Acredito que um dos resultados dessa falta de contato com a própria finitude é que nos levamos a sério demais. Atribuímos a nós mesmos, às nossas opiniões e às nossas atividades um grau irreal de importância. Passamos os dias absortos na resolução dos nossos grandes problemas: o pagamento das contas, o trabalho chato, o colega incômodo, o final da novela, o desempenho do time de futebol. Tudo parece incrivelmente importante. Nos prendemos aos detalhes do cotidiano por conta da falta de estrutura para nos darmos conta do que é a vida numa perspectiva mais ampla.
Como isso se reflete na fotografia? Primeiro, na criação da nossa identidade fotográfica. Estabelecemos uma série de regras para nós mesmos, criamos uma referência pessoal e navegamos dentro desses limites. “Faço esse tipo de foto”, “esse é o meu equipamento”, “gosto desses fotógrafos”, “uso essa marca de câmera”, “não fotografo nesse estilo” etc. Essa referência nos ajuda a nos sentirmos únicos, especiais, diferenciados. É possível que passemos muito tempo fotografando em função de reafirmar essa identidade, mesmo que isso signifique deixar de fazer coisas que gostaríamos. “Está um fim de tarde lindo hoje, mas não vou fotografá-lo porque pôr-do-sol é muito clichê”, é o que nos dizemos, com o dedo formigando para apertar o botão da câmera.
Uma outra forma de buscar destaque frente aos sete bilhões de outros seres humanos no mundo (como se isso fosse possível) é através do poder econômico. Entre os fotógrafos, isso significa a troca constante de equipamentos, o uso e ostentação de câmeras caras e a busca de desculpas, geralmente técnicas, para a sua aquisição. Alguns estudiosos da psicologia acreditam que a ostentação de bens materiais tem a função de compensar a falta de confiança e potência em áreas como a sexualidade. Pode ser verdade, mas acredito também que serve para tentar dar algum sentido à vida, já que esse movimento geralmente ocorre em momentos da vida em que a pessoa se depara com a perspectiva da morte.

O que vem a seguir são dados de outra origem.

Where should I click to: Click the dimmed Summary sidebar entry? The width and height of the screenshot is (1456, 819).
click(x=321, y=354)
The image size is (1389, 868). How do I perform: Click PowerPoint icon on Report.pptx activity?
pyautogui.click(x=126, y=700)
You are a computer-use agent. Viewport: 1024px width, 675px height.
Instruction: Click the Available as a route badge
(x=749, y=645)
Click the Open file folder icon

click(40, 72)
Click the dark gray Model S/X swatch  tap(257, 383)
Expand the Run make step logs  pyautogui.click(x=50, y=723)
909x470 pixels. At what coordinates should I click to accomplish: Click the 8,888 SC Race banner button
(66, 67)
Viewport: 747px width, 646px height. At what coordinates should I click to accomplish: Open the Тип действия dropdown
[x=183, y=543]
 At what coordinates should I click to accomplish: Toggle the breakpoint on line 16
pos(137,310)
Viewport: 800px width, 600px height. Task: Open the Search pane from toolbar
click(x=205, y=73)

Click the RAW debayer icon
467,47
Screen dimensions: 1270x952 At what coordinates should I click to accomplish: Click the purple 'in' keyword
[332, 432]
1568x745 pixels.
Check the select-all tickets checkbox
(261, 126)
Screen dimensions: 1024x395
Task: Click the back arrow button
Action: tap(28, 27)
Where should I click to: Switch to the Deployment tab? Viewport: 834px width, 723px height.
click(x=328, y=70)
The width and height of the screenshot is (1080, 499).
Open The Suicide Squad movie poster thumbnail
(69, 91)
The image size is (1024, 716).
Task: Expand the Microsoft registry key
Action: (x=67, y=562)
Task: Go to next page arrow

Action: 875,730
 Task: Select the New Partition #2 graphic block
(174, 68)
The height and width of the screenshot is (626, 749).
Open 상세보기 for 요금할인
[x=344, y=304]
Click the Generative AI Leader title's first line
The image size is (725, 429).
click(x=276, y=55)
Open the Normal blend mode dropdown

As ideias que formulamos para justificar nossas atitudes também são algo que levamos muito a sério. Nas nossas rodas de conhecidos, nos fóruns e redes sociais da internet, o tempo todo procuramos reafirmá-las ou até mesmo as impor, já que essas palavras sustentam nosso modo de viver. Entretanto, são apenas palavras e conceitos que não se aproximam da experiência de viver — esta, na verdade, está além do alcance da descrição verbal.
Vamos todos morrer, cedo ou tarde. Viraremos pó. Nossas fotos virarão pó, ainda que possivelmente durem um pouco mais do que quem as tirou. Nossas ideias, que prezamos tanto, desaparecerão no momento em que o nosso cérebro desligar. Tanto as fotos quanto os conceitos que criamos com tanto esmero para impressionar os outros, caso persistam além da nossa morte, serão inúteis, pois os outros com quem nos preocupamos também não estarão mais aqui. Daqui a cem anos, 99% da população será de pessoas que ainda não nasceram. Nem eu nem você existiremos mais. E o mundo continuará girando, as coisas continuarão acontecendo. E o que você terá feito com essa fração de tempo até sua morte, que é a única coisa que você de fato tem?
Um ponto importante: não necessariamente a lembrança da própria finitude precisa levar a uma atitude niilista. Parece lógico pensar que se teremos um fim, que se somos apenas um indivíduo entre bilhões de outros existindo temporariamente num planetinha num canto remoto do universo, pouco importa do que fazemos da vida. Mas talvez seja justamente o contrário: se o que somos e temos é tão pouco, é preciso que o tempo seja muito bem aproveitado, que nossas atitudes sejam significativas e compassivas, tanto para si mesmo quanto para com os outros. Afinal de contas, estamos todos no mesmo barco. Na fotografia: sabendo que você fará, na vida, apenas uma fração ínfima das fotos que podem ser feitas, a atitude lógica, na verdade, é que cada uma das oportunidades para fotografar seja muito bem aproveitada.